As to the point about polls showing that people who oppose the move nevertheless believe that it will happen, I assure the hon. Gentleman that the more people come to realise that they are the silent majority against joining the euro – a majority which is getting greater month by month – the more confident they will be that the battle will be won by those who want to preserve the pound and our sovereignty.

I shall make only one more point because I wish to leave time for two colleagues whom I believe want to speak. It was the great fallacy of Marxism that all politics is about economics. Marx tried to define politics in terms of economics, and I regret to say that the Government are doing precisely that in setting the criteria for whether this country should ever join the single currency. They say that the only criteria that they will apply are five economic tests.

I first raised that matter with the Prime Minister on 15 December 1997, when I asked him whether his position meant that

"no loss, however great, of political sovereignty would deter him and his Government from entering economic and monetary union, provided that what they regard as economic conditions alone were right".
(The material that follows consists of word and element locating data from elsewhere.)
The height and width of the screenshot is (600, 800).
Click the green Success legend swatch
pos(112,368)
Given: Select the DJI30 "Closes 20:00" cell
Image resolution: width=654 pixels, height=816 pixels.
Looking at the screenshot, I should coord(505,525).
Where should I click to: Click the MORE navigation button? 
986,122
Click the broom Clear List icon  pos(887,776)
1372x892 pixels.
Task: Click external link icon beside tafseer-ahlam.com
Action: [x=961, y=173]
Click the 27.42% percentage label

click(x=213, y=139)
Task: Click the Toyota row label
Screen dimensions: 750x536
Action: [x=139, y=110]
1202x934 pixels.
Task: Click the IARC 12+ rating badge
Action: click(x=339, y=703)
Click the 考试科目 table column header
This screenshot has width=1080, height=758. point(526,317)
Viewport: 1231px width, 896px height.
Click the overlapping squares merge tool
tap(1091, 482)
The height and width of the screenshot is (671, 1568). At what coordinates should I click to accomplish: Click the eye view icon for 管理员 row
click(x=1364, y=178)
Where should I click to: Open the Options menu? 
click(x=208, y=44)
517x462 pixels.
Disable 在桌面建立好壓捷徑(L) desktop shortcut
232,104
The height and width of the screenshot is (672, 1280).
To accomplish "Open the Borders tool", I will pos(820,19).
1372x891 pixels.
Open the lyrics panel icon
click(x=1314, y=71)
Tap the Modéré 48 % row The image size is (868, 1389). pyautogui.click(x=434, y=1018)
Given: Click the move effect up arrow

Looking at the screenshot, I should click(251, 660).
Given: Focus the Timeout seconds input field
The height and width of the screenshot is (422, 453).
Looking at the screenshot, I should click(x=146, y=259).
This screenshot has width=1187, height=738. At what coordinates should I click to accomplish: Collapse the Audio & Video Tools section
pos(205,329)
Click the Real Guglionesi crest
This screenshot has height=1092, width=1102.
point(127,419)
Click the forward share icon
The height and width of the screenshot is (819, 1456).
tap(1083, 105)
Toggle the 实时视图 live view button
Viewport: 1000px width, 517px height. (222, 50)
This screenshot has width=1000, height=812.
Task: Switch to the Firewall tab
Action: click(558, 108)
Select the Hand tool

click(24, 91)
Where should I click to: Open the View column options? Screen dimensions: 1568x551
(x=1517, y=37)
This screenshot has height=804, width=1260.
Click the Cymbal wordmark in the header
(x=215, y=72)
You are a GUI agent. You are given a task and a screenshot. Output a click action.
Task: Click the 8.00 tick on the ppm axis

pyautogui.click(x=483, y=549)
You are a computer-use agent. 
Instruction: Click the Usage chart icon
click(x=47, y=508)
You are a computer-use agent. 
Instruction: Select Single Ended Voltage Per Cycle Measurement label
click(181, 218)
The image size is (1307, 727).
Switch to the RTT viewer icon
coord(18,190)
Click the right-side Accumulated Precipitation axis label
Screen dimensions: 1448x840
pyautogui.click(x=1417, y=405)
His answer was very revealing. He said, "No," because of course he could not possibly agree with me, but he went on to confirm that it was precisely what his position meant. He said that

"it simply means that we should judge whether we enter monetary union according to our national interest, and" –

wait for it –

"that is defined by the economic tests that we have set." – [Official Report, 15 December 1997; Vol. 303, c. 36.]

I returned to the subject on 10 November, just three weeks ago, when I asked the Prime Minister at Question Time:

"What factors other than economic ones will determine whether Britain joins the single European currency."

He replied only:

"A decision will be taken on the basis of what is in Britain's best national interests."

I knew that he would say something like that, so I had asked it as a closed question. I was then able to respond and point out that he had not answered the question though he had known for a fortnight that the question was not about economic tests but about whether there were any political tests at all that would influence whether Britain should sign away its economic, and therefore its political, independence.

In reply to my pressing him, the Prime Minister said:

"The national interest of course includes the economic conditions that we have set out, but ... we believe that the national economic interest should be the determining factor in whether Britain joins the single currency ... Our policy is the sensible one – leave the option open and determine it on the British national economic interest." – [Official Report, 10 November 1999; Vol. 337, c. 1120-21.]

The Prime Minister is saying that, if the single currency works as it is intended to, and does not implode – as it may do, and as the exchange rate mechanism did – and creates a politically united Europe, he will want this country to join that structure and lose its independence forever.

I conclude by reference to the remark of the hon. Member for Ilford, South (Mr Gapes) about whether it is inevitable that Britain will join the single currency even though two-thirds of the British people are manifestly opposed to it. There is only one way that it could happen, and that is if the country could be brainwashed by a tidal wave of propaganda, funded by Government money, to convince the people that there is no alternative.

All the signs are that this wretched Government will try to do that. They will try to rig the referendum by coming up with a complicated formula to ensure that millions more pounds of public money are used to brainwash people into thinking that they have to join the euro than can possibly be used to demonstrate that the euro is, in fact, a disaster waiting to happen.

The Government think that their strategy will work; it will not work. The British people will defeat them on that and force them to change their policy, just as they defeated Labour on its mad unilateralist policies in the 1980s, when the current Prime Minister was arguing for the extremist position – which is not the position of the Conservative Party – that we should come out of Europe altogether.